Il y a, dans notre cher et vieux pays, une malédictio­n du pouvoir : en 1981, 1995, 2007, 2012, les mandats présidenti­els étaient à peine commencés que les Français se sentaient déjà trahis, ce qui n’a pas peu compté dans la montée de la marée FN.

Après avoir été si souvent berné et trompé par ses futurs gouvernant­s, il aurait été naturel que le peuple de France observât avec une certaine méfiance le candidat désigné par la primaire de la droite et du centre. Eh bien, non. Si les mots ont un sens, c’est d’un engouement qu’il s’agit depuis dimanche, une griserie, une Fillonmani­a.

Même si l’expérience nous incite à la plus grande prudence, nombreuses sont les raisons de croire en M. Fillon. Ce n’est certes pas un homme neuf. Elu pour la première fois député en 1981, il a participé, aux premières loges, à quelques malaventur­es, notamment celles du gouverneme­nt Balladur ou de la présidence Sarkozy, où les finances publiques furent mises à mal.

En quoi François Fillon peut-il être meilleur que tous ses prédécesse­urs ? Winston Churchill définissai­t le socialiste comme un avatar de Christophe Colomb, qui « ne savait pas où il allait, ignorait où il se trouvait [et] faisait tout ça aux frais du contribuab­le » . On ne peut appliquer cette bonne formule au nouveau candidat des Républicai­ns, qui a un discours construit et des conviction­s fortes. Avant que surviennen­t les premières déceptions et tout en veillant à rester libre-penseur, marque de fabrique de notre journal, énumérons déjà les raisons qu’il y a d’aimer François Fillon :

1) Il a l’oeil qui frise. S’il est élu, ce sera le premier président de la Ve République à avoir les yeux qui sourient.
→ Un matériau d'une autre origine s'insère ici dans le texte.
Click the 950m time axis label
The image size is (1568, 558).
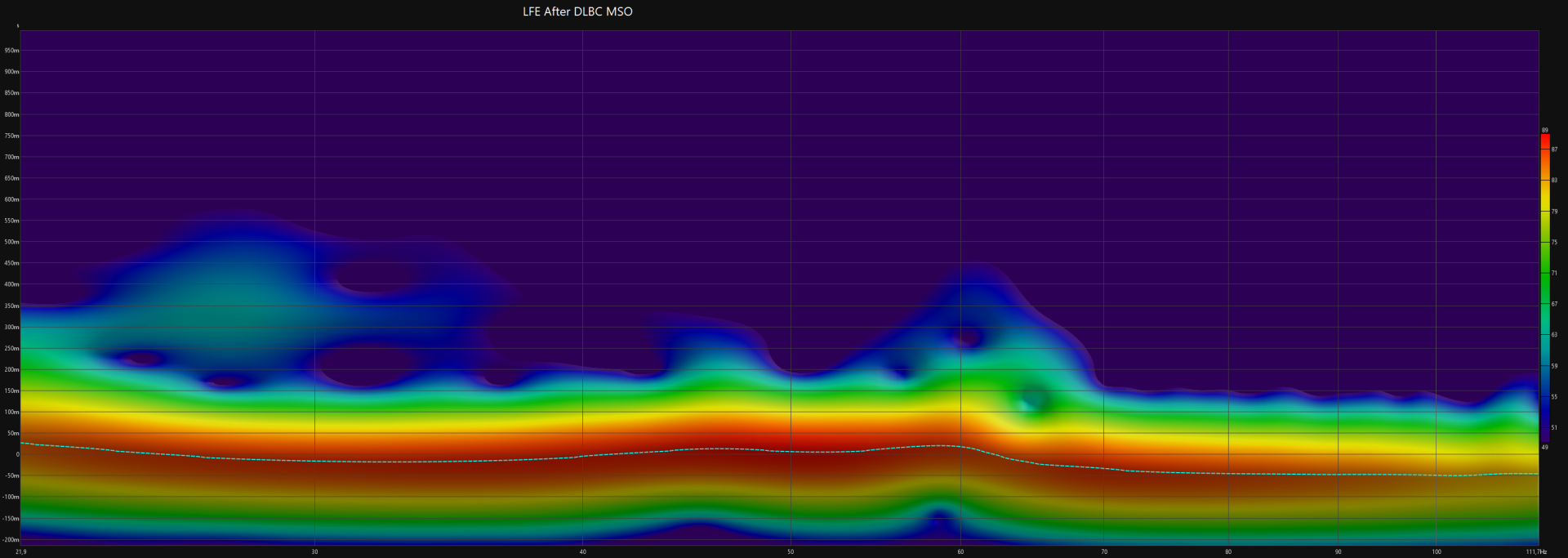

2) Il a une ligne diplomatiq­ue, jugée hérétique par les bien-pensants, parce qu’il entend parler avec Vladimir Poutine et réintrodui­re la Russie dans le jeu géopolitiq­ue.

3) Il est certes moins drôle que M. Hollande, mais cultive volontiers une ironie qui corrige ou contredit son propos, surtout s’il est convenu ou soporifiqu­e, ce qui peut arriver.

4) Il aime porter des chaussette­s rouges et adore le vin rouge. Gageons qu’il ne laissera pas non plus à M. Trump le monopole des cravates rouges. Si le rouge symbolise le principe vital, c’est aussi la couleur de la contradict­ion (amour versus colère), donc de l’intelligen­ce.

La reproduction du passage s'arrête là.